======== Given entries ========
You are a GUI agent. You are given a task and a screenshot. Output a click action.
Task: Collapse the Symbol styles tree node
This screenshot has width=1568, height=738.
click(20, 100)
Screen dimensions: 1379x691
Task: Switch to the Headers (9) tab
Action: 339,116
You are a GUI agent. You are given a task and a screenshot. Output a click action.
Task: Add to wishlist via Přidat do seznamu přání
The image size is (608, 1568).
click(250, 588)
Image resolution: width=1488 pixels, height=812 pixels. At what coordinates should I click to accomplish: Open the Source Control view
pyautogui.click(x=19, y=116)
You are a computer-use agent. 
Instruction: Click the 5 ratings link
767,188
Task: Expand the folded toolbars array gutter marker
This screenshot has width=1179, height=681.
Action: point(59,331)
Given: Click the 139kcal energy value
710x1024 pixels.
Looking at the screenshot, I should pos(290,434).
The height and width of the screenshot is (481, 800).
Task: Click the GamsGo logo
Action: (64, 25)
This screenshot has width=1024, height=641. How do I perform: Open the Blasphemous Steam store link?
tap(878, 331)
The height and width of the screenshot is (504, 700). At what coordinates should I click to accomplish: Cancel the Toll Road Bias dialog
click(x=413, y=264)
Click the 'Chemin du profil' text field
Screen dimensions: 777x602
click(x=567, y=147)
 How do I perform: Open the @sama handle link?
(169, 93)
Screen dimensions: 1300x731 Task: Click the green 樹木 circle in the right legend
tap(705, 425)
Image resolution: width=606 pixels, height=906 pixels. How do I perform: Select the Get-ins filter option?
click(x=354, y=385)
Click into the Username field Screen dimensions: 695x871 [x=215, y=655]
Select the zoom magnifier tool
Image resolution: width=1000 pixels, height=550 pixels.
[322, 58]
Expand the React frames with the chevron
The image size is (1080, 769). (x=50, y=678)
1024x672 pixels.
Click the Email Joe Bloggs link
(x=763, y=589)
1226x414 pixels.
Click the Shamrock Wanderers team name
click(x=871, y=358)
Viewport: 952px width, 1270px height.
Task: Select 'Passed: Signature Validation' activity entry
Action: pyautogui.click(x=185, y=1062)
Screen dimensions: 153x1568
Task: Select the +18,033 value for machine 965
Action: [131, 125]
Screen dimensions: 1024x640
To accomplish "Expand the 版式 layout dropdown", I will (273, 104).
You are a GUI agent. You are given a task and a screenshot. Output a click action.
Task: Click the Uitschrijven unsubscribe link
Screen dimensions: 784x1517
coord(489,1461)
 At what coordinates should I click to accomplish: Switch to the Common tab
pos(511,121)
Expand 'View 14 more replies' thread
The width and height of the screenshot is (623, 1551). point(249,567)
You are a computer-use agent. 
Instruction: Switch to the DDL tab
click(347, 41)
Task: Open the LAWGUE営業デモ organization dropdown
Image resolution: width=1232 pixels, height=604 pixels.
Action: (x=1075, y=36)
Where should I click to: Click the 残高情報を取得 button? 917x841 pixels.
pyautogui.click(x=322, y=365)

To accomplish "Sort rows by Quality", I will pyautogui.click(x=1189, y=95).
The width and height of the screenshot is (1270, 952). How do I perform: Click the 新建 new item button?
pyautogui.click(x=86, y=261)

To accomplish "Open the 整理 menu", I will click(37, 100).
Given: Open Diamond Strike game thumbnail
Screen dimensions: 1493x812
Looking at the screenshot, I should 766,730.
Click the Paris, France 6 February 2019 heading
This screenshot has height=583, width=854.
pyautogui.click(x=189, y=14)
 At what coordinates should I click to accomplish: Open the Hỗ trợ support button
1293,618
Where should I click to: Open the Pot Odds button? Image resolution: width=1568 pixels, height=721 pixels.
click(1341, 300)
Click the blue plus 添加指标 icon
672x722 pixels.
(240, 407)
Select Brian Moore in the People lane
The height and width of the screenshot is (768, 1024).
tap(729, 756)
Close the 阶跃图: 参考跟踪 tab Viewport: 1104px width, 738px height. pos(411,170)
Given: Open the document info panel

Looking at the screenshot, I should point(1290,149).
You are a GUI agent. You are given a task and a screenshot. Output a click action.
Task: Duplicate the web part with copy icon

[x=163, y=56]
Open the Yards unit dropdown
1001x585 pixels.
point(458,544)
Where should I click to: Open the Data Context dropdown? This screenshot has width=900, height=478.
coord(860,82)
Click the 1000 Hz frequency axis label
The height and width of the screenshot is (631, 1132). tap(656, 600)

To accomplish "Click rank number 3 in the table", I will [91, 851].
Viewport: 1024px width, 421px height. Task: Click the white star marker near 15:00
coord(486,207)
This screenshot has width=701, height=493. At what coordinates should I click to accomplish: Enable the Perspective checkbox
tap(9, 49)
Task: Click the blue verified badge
========
▶ Work task
Every record must appear in the answer exactly as written.

▶ Exercise answer
You are a GUI agent. You are given a task and a screenshot. Output a click action.
Task: Collapse the Symbol styles tree node
This screenshot has width=1568, height=738.
click(20, 100)
Screen dimensions: 1379x691
Task: Switch to the Headers (9) tab
Action: 339,116
You are a GUI agent. You are given a task and a screenshot. Output a click action.
Task: Add to wishlist via Přidat do seznamu přání
The image size is (608, 1568).
click(250, 588)
Image resolution: width=1488 pixels, height=812 pixels. At what coordinates should I click to accomplish: Open the Source Control view
pyautogui.click(x=19, y=116)
You are a computer-use agent. 
Instruction: Click the 5 ratings link
767,188
Task: Expand the folded toolbars array gutter marker
This screenshot has width=1179, height=681.
Action: point(59,331)
Given: Click the 139kcal energy value
710x1024 pixels.
Looking at the screenshot, I should pos(290,434).
The height and width of the screenshot is (481, 800).
Task: Click the GamsGo logo
Action: (64, 25)
This screenshot has width=1024, height=641. How do I perform: Open the Blasphemous Steam store link?
tap(878, 331)
The height and width of the screenshot is (504, 700). At what coordinates should I click to accomplish: Cancel the Toll Road Bias dialog
click(x=413, y=264)
Click the 'Chemin du profil' text field
Screen dimensions: 777x602
click(x=567, y=147)
 How do I perform: Open the @sama handle link?
(169, 93)
Screen dimensions: 1300x731 Task: Click the green 樹木 circle in the right legend
tap(705, 425)
Image resolution: width=606 pixels, height=906 pixels. How do I perform: Select the Get-ins filter option?
click(x=354, y=385)
Click into the Username field Screen dimensions: 695x871 [x=215, y=655]
Select the zoom magnifier tool
Image resolution: width=1000 pixels, height=550 pixels.
[322, 58]
Expand the React frames with the chevron
The image size is (1080, 769). (x=50, y=678)
1024x672 pixels.
Click the Email Joe Bloggs link
(x=763, y=589)
1226x414 pixels.
Click the Shamrock Wanderers team name
click(x=871, y=358)
Viewport: 952px width, 1270px height.
Task: Select 'Passed: Signature Validation' activity entry
Action: pyautogui.click(x=185, y=1062)
Screen dimensions: 153x1568
Task: Select the +18,033 value for machine 965
Action: [131, 125]
Screen dimensions: 1024x640
To accomplish "Expand the 版式 layout dropdown", I will (273, 104).
You are a GUI agent. You are given a task and a screenshot. Output a click action.
Task: Click the Uitschrijven unsubscribe link
Screen dimensions: 784x1517
coord(489,1461)
 At what coordinates should I click to accomplish: Switch to the Common tab
pos(511,121)
Expand 'View 14 more replies' thread
The width and height of the screenshot is (623, 1551). point(249,567)
You are a computer-use agent. 
Instruction: Switch to the DDL tab
click(347, 41)
Task: Open the LAWGUE営業デモ organization dropdown
Image resolution: width=1232 pixels, height=604 pixels.
Action: (x=1075, y=36)
Where should I click to: Click the 残高情報を取得 button? 917x841 pixels.
pyautogui.click(x=322, y=365)

To accomplish "Sort rows by Quality", I will pyautogui.click(x=1189, y=95).
The width and height of the screenshot is (1270, 952). How do I perform: Click the 新建 new item button?
pyautogui.click(x=86, y=261)

To accomplish "Open the 整理 menu", I will click(37, 100).
Given: Open Diamond Strike game thumbnail
Screen dimensions: 1493x812
Looking at the screenshot, I should 766,730.
Click the Paris, France 6 February 2019 heading
This screenshot has height=583, width=854.
pyautogui.click(x=189, y=14)
 At what coordinates should I click to accomplish: Open the Hỗ trợ support button
1293,618
Where should I click to: Open the Pot Odds button? Image resolution: width=1568 pixels, height=721 pixels.
click(1341, 300)
Click the blue plus 添加指标 icon
672x722 pixels.
(240, 407)
Select Brian Moore in the People lane
The height and width of the screenshot is (768, 1024).
tap(729, 756)
Close the 阶跃图: 参考跟踪 tab Viewport: 1104px width, 738px height. pos(411,170)
Given: Open the document info panel

Looking at the screenshot, I should point(1290,149).
You are a GUI agent. You are given a task and a screenshot. Output a click action.
Task: Duplicate the web part with copy icon

[x=163, y=56]
Open the Yards unit dropdown
1001x585 pixels.
point(458,544)
Where should I click to: Open the Data Context dropdown? This screenshot has width=900, height=478.
coord(860,82)
Click the 1000 Hz frequency axis label
The height and width of the screenshot is (631, 1132). tap(656, 600)

To accomplish "Click rank number 3 in the table", I will [91, 851].
Viewport: 1024px width, 421px height. Task: Click the white star marker near 15:00
coord(486,207)
This screenshot has width=701, height=493. At what coordinates should I click to accomplish: Enable the Perspective checkbox
tap(9, 49)
Task: Click the blue verified badge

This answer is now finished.